(Stored data)
::::

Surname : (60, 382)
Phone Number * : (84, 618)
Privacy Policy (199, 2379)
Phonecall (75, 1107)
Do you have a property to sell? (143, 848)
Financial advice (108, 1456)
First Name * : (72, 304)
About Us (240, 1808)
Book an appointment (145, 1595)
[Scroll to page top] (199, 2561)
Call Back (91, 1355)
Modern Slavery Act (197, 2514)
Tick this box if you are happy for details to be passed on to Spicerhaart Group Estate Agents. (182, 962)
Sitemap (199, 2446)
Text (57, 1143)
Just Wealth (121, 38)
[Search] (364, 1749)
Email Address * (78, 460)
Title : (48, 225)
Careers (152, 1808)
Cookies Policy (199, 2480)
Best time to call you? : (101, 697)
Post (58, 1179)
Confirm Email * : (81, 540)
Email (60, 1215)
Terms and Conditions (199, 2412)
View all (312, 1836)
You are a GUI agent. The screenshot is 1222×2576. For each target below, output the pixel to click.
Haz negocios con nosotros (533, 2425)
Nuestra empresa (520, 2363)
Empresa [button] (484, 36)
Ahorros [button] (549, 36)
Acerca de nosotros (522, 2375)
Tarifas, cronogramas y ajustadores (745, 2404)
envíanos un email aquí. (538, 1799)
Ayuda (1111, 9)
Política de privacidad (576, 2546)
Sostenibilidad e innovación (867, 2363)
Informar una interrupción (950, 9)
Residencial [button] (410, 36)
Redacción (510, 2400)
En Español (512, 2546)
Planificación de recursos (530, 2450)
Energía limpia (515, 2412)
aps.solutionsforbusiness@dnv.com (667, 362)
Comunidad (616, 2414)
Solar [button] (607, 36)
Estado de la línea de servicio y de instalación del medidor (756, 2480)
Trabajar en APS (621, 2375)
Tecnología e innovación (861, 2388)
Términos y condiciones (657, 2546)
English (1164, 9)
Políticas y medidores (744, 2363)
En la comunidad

::::

Your assignment
I need every line of the data that has the word "nosotros"; please list them.

Written reply
Haz negocios con nosotros (533, 2425)
Acerca de nosotros (522, 2375)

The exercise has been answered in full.